● **The task**: Recast the entries below as a JSON list of strings, one string per line, omitting blank lines.

Entries for locating text and elements:

========

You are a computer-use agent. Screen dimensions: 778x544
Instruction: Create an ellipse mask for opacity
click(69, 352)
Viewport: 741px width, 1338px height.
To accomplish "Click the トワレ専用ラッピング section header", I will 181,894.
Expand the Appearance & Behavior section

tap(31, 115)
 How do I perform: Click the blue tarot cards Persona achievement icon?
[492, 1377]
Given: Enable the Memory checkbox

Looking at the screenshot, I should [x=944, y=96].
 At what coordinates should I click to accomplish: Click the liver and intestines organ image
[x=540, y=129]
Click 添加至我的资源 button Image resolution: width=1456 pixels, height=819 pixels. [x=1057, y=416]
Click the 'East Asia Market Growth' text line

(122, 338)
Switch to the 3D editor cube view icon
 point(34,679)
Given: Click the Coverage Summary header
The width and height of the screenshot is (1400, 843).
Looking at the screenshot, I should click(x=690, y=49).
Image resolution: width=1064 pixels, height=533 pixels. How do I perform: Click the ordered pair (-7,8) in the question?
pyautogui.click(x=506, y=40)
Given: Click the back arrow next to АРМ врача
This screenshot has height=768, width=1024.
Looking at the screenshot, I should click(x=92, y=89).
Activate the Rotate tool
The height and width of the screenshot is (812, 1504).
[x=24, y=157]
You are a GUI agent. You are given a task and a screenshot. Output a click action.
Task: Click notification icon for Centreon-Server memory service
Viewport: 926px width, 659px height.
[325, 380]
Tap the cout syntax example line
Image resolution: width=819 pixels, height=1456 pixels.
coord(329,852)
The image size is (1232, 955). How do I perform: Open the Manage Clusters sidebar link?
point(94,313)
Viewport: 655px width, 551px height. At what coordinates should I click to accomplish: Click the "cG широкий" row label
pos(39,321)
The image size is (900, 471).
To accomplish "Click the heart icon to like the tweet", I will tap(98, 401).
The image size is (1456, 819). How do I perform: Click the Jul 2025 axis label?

========

● **Exercise answer**:
[
  "You are a computer-use agent. Screen dimensions: 778x544",
  "Instruction: Create an ellipse mask for opacity",
  "click(69, 352)",
  "Viewport: 741px width, 1338px height.",
  "To accomplish \"Click the トワレ専用ラッピング section header\", I will 181,894.",
  "Expand the Appearance & Behavior section",
  "tap(31, 115)",
  " How do I perform: Click the blue tarot cards Persona achievement icon?",
  "[492, 1377]",
  "Given: Enable the Memory checkbox",
  "Looking at the screenshot, I should [x=944, y=96].",
  " At what coordinates should I click to accomplish: Click the liver and intestines organ image",
  "[x=540, y=129]",
  "Click 添加至我的资源 button Image resolution: width=1456 pixels, height=819 pixels. [x=1057, y=416]",
  "Click the 'East Asia Market Growth' text line",
  "(122, 338)",
  "Switch to the 3D editor cube view icon",
  " point(34,679)",
  "Given: Click the Coverage Summary header",
  "The width and height of the screenshot is (1400, 843).",
  "Looking at the screenshot, I should click(x=690, y=49).",
  "Image resolution: width=1064 pixels, height=533 pixels. How do I perform: Click the ordered pair (-7,8) in the question?",
  "pyautogui.click(x=506, y=40)",
  "Given: Click the back arrow next to АРМ врача",
  "This screenshot has height=768, width=1024.",
  "Looking at the screenshot, I should click(x=92, y=89).",
  "Activate the Rotate tool",
  "The height and width of the screenshot is (812, 1504).",
  "[x=24, y=157]",
  "You are a GUI agent. You are given a task and a screenshot. Output a click action.",
  "Task: Click notification icon for Centreon-Server memory service",
  "Viewport: 926px width, 659px height.",
  "[325, 380]",
  "Tap the cout syntax example line",
  "Image resolution: width=819 pixels, height=1456 pixels.",
  "coord(329,852)",
  "The image size is (1232, 955). How do I perform: Open the Manage Clusters sidebar link?",
  "point(94,313)",
  "Viewport: 655px width, 551px height. At what coordinates should I click to accomplish: Click the \"cG широкий\" row label",
  "pos(39,321)",
  "The image size is (900, 471).",
  "To accomplish \"Click the heart icon to like the tweet\", I will tap(98, 401).",
  "The image size is (1456, 819). How do I perform: Click the Jul 2025 axis label?"
]